What you will do
(a) From the help desk article, write out the part that opens with the words containing "There's a scheduled" and closes with "an unsecure email.".
(b) According to the help desk article, why would the help desk never ask its clients for their usernames and passwords through an email like the one shown? Answer in one to three sentences.

Recently one of our clients received the following email:

"To All Employees;

There's a scheduled maintenance on all Employee/Staff Microsoft Outlook from the 13th-15th of July (This Weekend) you may experience difficulty logging in between 7:00am to 12:00 Noon. Please provide your Username (___________) and Password (___________) immediately! Failure to do this may result in your account not been able to receive/send Emails. You can also contact the Office to do it in person.

©2018 HelpDesk."

Of course, we're their help desk, and we did not send this email, so this is immediately suspect from our standpoint.  We would never solicit credentials from our clientele in this fashion, first because our clients have already entrusted us with most of the credentials we need, and second because we'd never ask our clients to record their credentials in a place that could possibly be exploited, like an unsecure email.

Some things to look for in suspicious emails aside from the usual markers (usernames that don't match the email address of the sender, e.g. "Bob Smith<>"), there are usually some tells in the body of the emails themselves.  Now, even as native English speakers, we all make grammatical and syntax errors, but since most of these endeavors originate overseas, there are mistakes that non-native English speakers are more prone to making.  Watch for incorrect punctuation, such as the use of the semicolon ";" instead of the colon ":" in the opening of the email.  Read the letter aloud to yourself.  If it sounds disjointed or doesn't sound like it would ever be spoken aloud, it's probably from a non-proficient English speaker.  The first sentence in the letter would probably be written as follows:

"There is scheduled maintenance on all employee Exchange email accounts July 13-15 (this coming weekend), from 7:00 AM to 12:00 PM."

Records
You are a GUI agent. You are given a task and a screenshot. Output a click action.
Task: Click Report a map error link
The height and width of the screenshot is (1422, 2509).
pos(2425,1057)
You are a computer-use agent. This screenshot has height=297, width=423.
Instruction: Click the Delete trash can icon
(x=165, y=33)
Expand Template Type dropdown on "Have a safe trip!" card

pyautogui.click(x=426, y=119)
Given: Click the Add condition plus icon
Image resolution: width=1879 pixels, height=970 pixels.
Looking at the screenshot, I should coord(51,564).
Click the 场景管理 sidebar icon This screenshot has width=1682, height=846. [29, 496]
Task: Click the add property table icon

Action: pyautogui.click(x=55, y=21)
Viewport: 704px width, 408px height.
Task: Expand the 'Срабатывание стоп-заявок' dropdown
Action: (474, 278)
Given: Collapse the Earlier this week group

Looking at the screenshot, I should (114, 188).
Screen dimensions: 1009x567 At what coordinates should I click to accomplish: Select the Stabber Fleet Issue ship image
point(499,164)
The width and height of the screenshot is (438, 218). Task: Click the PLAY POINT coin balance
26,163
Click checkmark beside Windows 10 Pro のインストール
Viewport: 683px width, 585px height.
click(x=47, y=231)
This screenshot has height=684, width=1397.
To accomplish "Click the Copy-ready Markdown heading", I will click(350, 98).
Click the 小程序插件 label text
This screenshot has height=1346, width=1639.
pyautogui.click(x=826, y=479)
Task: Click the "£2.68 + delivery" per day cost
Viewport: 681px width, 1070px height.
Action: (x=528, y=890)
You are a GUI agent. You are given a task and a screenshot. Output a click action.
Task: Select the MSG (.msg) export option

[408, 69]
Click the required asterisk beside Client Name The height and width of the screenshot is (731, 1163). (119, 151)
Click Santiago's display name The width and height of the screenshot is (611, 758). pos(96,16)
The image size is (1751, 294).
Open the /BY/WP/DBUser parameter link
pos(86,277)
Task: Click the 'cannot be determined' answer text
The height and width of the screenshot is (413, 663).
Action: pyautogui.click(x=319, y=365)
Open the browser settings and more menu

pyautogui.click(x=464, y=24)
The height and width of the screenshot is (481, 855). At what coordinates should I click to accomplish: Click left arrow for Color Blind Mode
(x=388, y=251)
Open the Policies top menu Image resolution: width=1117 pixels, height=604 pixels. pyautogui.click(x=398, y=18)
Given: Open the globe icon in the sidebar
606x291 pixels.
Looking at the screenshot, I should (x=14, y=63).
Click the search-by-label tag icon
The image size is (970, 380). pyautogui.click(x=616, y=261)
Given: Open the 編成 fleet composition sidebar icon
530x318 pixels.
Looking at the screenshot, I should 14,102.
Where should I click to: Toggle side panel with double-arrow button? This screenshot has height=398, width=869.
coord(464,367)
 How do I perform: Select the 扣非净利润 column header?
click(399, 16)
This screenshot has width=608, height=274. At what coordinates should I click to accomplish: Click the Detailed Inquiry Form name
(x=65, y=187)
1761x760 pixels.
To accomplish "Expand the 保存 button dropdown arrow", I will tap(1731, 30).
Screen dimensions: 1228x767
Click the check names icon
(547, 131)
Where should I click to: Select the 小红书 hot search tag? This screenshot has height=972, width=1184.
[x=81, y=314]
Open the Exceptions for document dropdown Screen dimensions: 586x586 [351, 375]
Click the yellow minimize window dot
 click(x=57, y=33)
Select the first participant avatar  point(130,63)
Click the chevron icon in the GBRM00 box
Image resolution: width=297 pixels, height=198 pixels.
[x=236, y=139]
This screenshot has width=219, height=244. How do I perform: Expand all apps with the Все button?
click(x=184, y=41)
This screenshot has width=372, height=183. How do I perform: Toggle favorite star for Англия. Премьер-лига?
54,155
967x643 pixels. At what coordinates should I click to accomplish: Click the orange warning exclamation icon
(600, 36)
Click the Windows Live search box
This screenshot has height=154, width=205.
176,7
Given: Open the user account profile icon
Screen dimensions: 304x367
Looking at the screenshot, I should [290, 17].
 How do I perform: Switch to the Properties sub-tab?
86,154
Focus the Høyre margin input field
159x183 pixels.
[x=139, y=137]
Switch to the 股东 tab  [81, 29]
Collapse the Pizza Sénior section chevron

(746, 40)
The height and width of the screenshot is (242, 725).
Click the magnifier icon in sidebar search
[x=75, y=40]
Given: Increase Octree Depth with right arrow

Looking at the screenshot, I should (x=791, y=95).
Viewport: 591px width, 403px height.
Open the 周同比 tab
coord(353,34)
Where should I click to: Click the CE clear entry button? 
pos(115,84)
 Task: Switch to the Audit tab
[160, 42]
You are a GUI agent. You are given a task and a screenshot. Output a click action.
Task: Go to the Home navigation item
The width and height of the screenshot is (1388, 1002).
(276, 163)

Answers provided
(a)
There's a scheduled maintenance on all Employee/Staff Microsoft Outlook from the 13th-15th of July (This Weekend) you may experience difficulty logging in between 7:00am to 12:00 Noon. Please provide your Username (___________) and Password (___________) immediately! Failure to do this may result in your account not been able to receive/send Emails. You can also contact the Office to do it in person.

©2018 HelpDesk."

Of course, we're their help desk, and we did not send this email, so this is immediately suspect from our standpoint.  We would never solicit credentials from our clientele in this fashion, first because our clients have already entrusted us with most of the credentials we need, and second because we'd never ask our clients to record their credentials in a place that could possibly be exploited, like an unsecure email.

(b) Its clients have already given it most of the credentials it needs. It would also never ask clients to write their credentials somewhere that could be exploited, such as an unsecure email.